15.一种产生蛋白质的方法，该方法包括：在有益于产生该蛋白质的条件下培养一种重组宿主细胞，该重组宿主细胞包括一个编码可操作地连接至如权利要求14所述的多核苷酸上的蛋白质的基因，其中该基因对于编码该信号肽的多核苷酸来说是异源的。

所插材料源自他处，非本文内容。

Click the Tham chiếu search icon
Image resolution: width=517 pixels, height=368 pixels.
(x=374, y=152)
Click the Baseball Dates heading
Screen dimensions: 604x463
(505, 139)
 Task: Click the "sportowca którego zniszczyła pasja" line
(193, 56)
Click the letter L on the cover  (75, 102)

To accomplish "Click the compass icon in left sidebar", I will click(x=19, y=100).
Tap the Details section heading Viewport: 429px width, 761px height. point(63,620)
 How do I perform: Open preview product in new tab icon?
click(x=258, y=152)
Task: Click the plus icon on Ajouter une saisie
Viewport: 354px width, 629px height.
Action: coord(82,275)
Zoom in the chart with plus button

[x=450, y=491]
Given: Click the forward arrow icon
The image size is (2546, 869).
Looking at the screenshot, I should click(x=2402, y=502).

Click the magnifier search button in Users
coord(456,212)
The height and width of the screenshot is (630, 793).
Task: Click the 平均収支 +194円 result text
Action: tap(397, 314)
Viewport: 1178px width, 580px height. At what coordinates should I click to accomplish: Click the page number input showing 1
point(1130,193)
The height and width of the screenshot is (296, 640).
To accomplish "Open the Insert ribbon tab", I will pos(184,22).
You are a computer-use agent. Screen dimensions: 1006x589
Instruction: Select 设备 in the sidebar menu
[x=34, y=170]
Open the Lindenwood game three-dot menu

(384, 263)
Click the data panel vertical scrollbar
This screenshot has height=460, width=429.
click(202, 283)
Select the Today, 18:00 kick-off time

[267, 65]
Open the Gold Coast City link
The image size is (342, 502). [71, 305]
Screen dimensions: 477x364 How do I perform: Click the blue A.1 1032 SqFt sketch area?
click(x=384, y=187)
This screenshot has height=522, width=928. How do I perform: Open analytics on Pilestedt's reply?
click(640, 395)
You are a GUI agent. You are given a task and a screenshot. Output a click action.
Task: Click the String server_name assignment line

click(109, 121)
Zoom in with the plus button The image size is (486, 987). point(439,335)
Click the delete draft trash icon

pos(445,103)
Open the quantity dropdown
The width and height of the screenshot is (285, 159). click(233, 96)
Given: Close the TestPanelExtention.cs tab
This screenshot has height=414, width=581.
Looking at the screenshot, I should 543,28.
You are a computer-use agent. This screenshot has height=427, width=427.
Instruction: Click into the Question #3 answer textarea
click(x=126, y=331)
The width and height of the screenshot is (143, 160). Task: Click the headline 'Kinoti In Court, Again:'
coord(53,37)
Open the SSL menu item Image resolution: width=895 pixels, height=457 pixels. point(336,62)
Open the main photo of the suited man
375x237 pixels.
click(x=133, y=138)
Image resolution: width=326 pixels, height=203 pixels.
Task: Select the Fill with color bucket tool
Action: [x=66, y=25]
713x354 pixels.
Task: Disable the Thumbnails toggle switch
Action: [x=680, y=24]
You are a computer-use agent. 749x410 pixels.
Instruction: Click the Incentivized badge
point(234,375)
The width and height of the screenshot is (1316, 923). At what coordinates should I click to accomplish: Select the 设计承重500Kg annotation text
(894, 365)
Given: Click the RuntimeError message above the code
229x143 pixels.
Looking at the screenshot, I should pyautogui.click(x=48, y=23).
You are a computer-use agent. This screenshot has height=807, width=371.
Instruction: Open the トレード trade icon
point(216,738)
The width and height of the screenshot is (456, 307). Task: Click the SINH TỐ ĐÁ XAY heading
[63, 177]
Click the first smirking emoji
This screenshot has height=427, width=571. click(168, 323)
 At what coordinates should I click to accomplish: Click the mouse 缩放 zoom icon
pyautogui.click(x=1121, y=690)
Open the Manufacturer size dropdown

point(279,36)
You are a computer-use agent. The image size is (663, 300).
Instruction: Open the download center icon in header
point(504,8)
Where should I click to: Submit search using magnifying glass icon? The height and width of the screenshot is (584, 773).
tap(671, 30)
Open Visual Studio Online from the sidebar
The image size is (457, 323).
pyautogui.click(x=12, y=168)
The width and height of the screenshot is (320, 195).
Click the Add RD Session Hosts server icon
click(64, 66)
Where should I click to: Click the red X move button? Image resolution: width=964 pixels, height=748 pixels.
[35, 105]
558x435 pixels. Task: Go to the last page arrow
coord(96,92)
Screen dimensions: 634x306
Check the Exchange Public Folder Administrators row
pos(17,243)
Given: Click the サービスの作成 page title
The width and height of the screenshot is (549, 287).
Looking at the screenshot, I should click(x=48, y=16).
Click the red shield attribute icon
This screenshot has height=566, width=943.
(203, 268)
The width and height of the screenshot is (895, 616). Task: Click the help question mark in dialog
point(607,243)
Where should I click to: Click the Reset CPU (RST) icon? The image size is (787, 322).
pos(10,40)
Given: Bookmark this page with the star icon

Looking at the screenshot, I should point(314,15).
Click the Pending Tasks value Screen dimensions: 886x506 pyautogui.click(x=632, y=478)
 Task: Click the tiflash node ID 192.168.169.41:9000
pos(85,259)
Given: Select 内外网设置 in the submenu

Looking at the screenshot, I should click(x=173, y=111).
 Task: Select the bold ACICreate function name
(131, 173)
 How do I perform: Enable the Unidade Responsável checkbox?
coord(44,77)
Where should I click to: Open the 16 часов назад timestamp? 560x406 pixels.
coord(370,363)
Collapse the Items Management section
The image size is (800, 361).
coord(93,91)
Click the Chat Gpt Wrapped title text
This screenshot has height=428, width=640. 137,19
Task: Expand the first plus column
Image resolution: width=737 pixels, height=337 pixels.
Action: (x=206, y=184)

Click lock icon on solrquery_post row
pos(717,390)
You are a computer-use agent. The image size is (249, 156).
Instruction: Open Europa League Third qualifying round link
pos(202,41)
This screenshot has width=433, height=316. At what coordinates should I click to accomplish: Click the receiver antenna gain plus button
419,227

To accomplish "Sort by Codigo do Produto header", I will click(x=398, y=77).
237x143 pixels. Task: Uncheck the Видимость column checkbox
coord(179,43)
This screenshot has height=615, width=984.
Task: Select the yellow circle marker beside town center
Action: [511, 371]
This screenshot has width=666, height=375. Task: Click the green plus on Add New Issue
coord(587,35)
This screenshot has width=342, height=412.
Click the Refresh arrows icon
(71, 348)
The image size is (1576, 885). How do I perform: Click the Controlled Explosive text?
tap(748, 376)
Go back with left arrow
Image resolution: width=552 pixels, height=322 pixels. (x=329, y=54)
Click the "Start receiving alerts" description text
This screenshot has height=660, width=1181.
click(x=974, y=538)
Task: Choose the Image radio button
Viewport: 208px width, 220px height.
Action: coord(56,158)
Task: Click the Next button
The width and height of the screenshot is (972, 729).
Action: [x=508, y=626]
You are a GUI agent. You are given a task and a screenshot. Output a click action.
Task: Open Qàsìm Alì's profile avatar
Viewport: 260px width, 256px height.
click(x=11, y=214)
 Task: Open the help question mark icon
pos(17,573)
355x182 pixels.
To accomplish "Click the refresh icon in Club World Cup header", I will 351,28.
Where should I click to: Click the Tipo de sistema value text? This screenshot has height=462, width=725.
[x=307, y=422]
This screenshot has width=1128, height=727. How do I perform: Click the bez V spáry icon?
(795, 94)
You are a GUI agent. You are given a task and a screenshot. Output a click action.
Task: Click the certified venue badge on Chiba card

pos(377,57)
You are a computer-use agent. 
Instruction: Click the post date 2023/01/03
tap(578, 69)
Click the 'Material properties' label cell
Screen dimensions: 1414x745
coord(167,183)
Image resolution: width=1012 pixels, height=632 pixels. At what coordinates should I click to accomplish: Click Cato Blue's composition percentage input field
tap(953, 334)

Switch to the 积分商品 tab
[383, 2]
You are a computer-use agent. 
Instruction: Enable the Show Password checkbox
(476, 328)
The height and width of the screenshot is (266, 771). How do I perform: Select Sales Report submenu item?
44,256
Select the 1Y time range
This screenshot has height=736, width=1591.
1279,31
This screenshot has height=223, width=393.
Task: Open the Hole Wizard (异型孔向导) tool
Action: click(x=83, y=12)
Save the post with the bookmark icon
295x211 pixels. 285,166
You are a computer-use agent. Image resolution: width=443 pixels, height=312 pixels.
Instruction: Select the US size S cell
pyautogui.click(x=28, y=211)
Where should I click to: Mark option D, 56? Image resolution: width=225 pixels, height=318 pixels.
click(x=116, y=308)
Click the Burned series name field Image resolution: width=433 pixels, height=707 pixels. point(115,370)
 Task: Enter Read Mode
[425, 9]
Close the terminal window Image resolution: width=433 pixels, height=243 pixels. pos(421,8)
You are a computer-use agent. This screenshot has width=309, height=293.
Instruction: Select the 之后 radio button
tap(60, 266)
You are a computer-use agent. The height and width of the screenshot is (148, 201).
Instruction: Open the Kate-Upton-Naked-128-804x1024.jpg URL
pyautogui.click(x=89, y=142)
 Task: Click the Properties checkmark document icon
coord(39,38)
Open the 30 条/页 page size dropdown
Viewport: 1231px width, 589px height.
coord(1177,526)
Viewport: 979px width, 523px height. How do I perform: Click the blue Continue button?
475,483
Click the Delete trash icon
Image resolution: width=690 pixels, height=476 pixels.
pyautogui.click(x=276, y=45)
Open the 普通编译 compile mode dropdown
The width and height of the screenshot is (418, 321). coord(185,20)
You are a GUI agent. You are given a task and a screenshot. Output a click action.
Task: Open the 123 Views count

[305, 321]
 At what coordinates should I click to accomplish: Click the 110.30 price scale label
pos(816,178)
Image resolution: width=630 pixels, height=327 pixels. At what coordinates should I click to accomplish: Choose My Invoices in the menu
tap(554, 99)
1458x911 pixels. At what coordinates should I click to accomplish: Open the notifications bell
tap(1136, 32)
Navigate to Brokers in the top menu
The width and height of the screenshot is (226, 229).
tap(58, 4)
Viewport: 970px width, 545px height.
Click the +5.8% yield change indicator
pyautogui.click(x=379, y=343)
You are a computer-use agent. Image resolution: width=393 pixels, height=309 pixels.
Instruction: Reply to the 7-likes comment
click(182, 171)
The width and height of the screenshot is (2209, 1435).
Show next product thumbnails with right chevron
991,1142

16.一种用于降解纤维素材料的方法，包括：在如权利要求1-4中任一项所述的具有纤维素分解增强活性的多肽的存在下，用一种酶组合物处理该纤维素材料。

17.一种用于生产发酵产品的方法，该方法包括：

(a)在如权利要求1-4中任一项所述的具有纤维素分解增强活性的多肽的存在下，用一种酶组合物糖化纤维素材料；

(b)用一种或多种发酵微生物对糖化的纤维素材料进行发酵，以产生该发酵产物；并且

(c)从发酵中回收该发酵产物。

18.一种发酵纤维素材料的方法，包括：用一种或多种发酵微生物发酵该纤维素材料，其中在如权利要求1-4中任一项所述的具有纤维素分解增强活性的多肽的存在下，用一种酶组合物糖化该纤维素材料。

19.如权利要求18所述的方法，其中该纤维素材料的发酵产生一种发酵产物。

20.一种全培养液配制品或细胞培养组合物，包括如权利要求1-4中任一项所述的多肽。